Washing Away the Bloodstains

The Virginia Tech community must consider the fate of Norris Hall.

April 23, 2007 — -- Blood spray, bullet holes and students leaping from second-story windows to flee a rampaging gunman.

Thirty people died inside Norris Hall on the Virginia Tech campus last week at the hands of Seung-hui Cho. Now the university must decide: Is it ever really possible to wash away the bloodstains or should the building be razed altogether?

"It's in the back of everyone's mind and it has been for days and will continue to be," said Liz Hart, a Virginia Tech senior and spokesman for the university's student government association. "Just the fact that we're talking about our options makes students feel better."

Among the student body, two camps have emerged with differing but perhaps equally valid points of view about the future of the multimillion dollar building.

One group of students say that tearing down the building would simply validate Cho's rampage. "Are we going to let that one man be strong enough to tear down a building?" asked Hart.

But others are eager to see the building gone. "There's a strong positive sentiment about just talking about taking it down," she said.

Either way, students say they will offer input as university officials consider what to do with the building. Cost, feasibility and of course the symbolic implications are all issues on the table.

"Our administration will listen to us," Hart said. "We're the ones who are going to be in the buildings."

Norris went from an academic building to a killing field last Monday as Cho chained shut the building's entrances and systematically opened fire in four second-floor classrooms.

Cho killed 30 people in Norris, injured dozens more and then shot himself in a building stairwell.

After three days of evidence collection from the Norris Hall crime scene, the Virginia State Police handed over control of the building to university officials, who promptly shuttered Norris Hall for the remainder of the academic year.

While that decision may have been clear-cut, a broader discussion about the long-term future of Norris Hall has already begun on the Blacksburg, Va., campus.

A Virginia Tech spokesman acknowledged Monday that the discussion about whether to raze or restore the building has begun as classes resumed with dozens of professors and classes normally housed in Norris Hall scattered throughout alternate locations.

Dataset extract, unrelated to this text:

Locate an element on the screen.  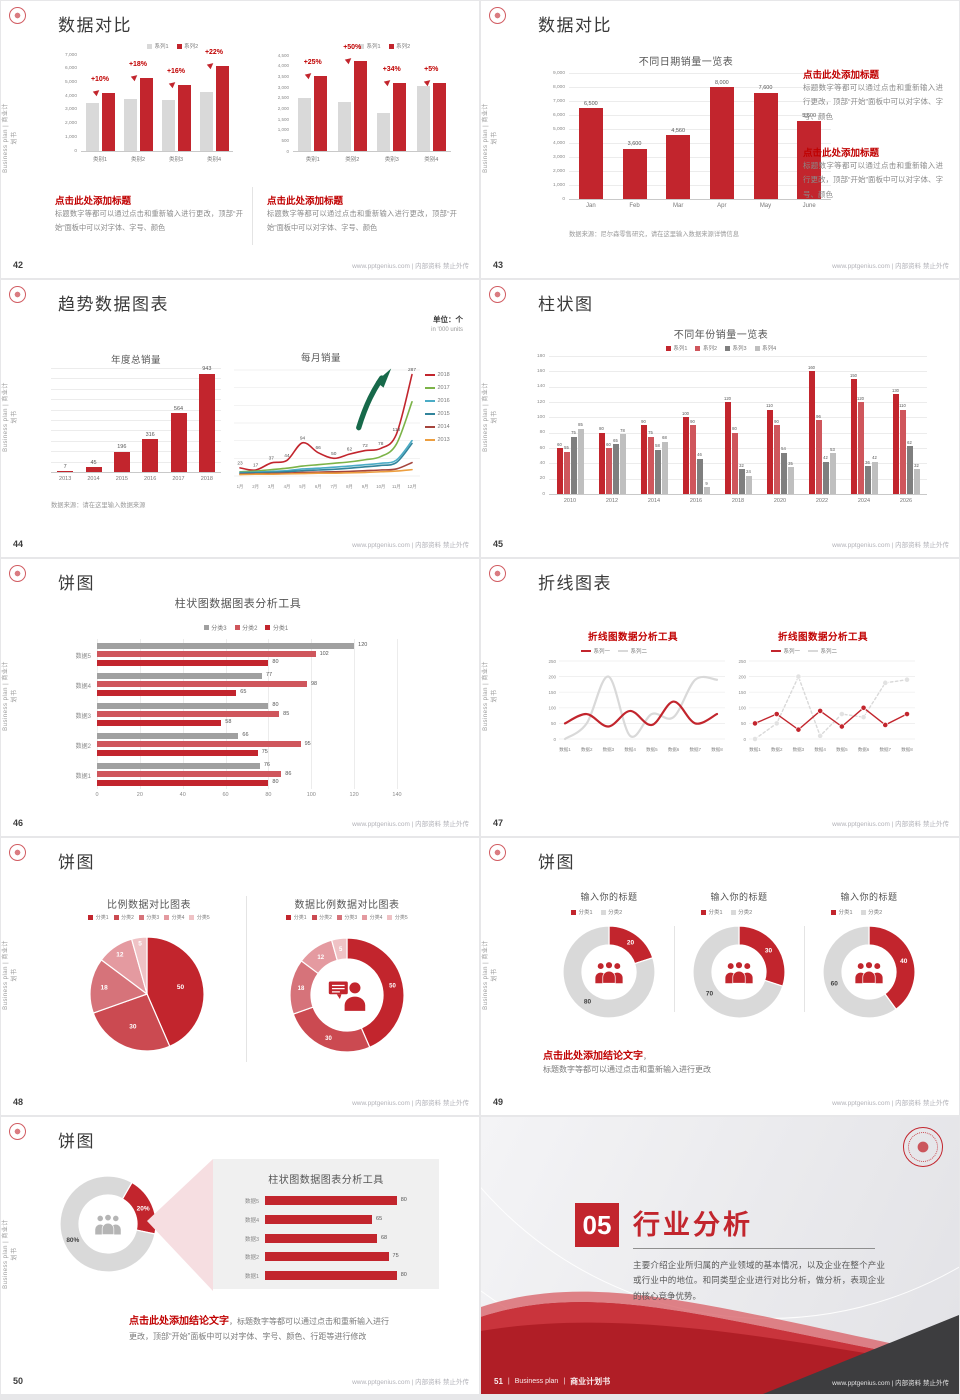
row-label: 数据5 is located at coordinates (252, 1202).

"At this point in time, it's really too early, the university has no plans in motion either way," university spokeswoman Kerstin Roan told ABC News. "We're still healing, trying to move one."

Either way, Roan said, the university wants to make a decision about Norris that helps prevent last week's massacre from becoming the university's sole defining characteristic.

For now, a perimeter of flowers surrounds Norris Hall and many students have paid respects to the place where so many innocent members of the Virginia Tech community were terrorized last week.

"It's a valid question," said Pastor Tommy McDearis, one of two Virginia Tech police chaplains and a man responsible for notifying more than 15 families that they had lost loved ones in Cho's rampage.

McDearis likened Norris Hall to the bell tower at the University of Texas at Austin, where Charles Whitman opened fire on the campus below in 1966, killing 15 and injuring 30. Until last week's massacre, it was the single bloodiest day on an American college campus.

After Whitman's rampage, the Texas bell tower deck was closed for two years, reopening in 1968. However, it was closed again in 1974 for 25 years after a string of suicide attempts.

Now Virginia Tech has its own bell tower that in some way will become a memorial.

"They're going to have to use it as a symbol," McDearis said, "and involve everyone in the community to turn it into something that is a symbol of peace."